Übrigens sind die wahrscheinlich FROH, wenn sie "nicht noch einen" semiprofessionellen Musiker "am Bein haben", für den sie extra eine Abrechnung schreiben müssen, auf der dann 3,50 Euro am Jahresende bescheinigt werden und der Komponist kaum Umsatz für den Verein bringt ... – also: glaub mir entweder und fülle einfach den GEMA-Zettel aus, – die checken dich dann durch und wenn Sie dich NICHT in ihrer Datenbank finden, schließen sie daraus "aha, der Typ ist KEIN MITGLIED" – ... und dann läuft das alles ... auch OHNE GEMA.

Falls du dir das doch noch überlegst – nach Veröffentlichung – kannst du bis zu 12 Monate rückwirkend noch GEMA-Mitglied werden. (Das bedeutet: FALLS MTV oder sonst wer deine Musik entdeckt und das Ding rauf und runter nudelt oder du zufällig einen Gig bei 'Rock am Ring' bekommst, kannst du dir bis 12 Monate danach noch die entsprechende Kohle über die GEMA holen.) Das sind doch mal gute Nachrichten!

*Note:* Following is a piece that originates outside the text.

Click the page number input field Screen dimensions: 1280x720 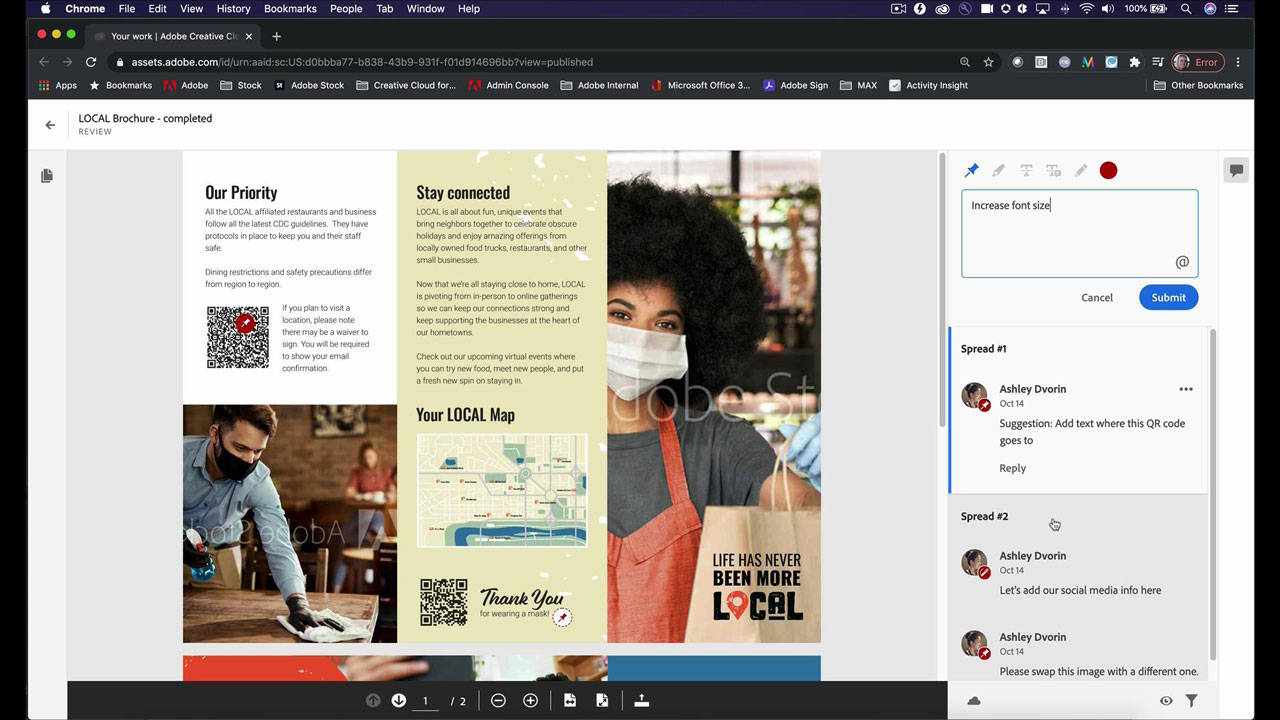426,701
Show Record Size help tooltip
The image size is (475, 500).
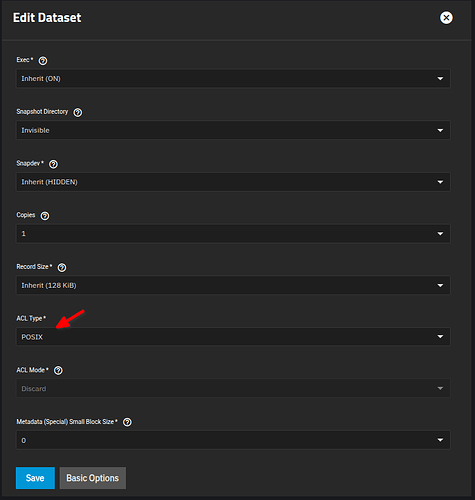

=> Für mehr Details und noch ein paar echt krasse Fakten über die GEMA kannst du mal mein Buch auschecken; das neue GEMA-Kapitel hat 20 Seiten und bietet auch eine Praxis-Hilfe, die bei der Entscheidung hilft: "Lohnt sich die GEMA für mich oder nicht" ... ansonsten, wenn du "null Bock" auf den Laden hast: Einfach den Zettel ausfüllen, der vom Presswerk kommt ... zur GEMA senden (oder senden lassen) zum Durchchecken ... und fertig.

Beste Grüße
Nils

(Kai): (In seiner nächsten Email; nachdem ich ihm geantwortet hatte):

Hallo Nils!
1000x Danke! Endlich mal kompetente Infos - selbst diverse Vollzeit-Musiker konnten mir meine Fragen nicht beantworten.
Ich bin zwar selbst durch 2 ältere Releases einer anderen Band gemeldet - aber ich könnte austreten und das hört sich sehr gut an.
Grund genug, das Buch direkt vorzubestellen - besser kannst du für dich selbst gar nicht werben. Nochmal: Danke! :) Kai
- -

In diesem Sinne, bis zur nächsten Woche!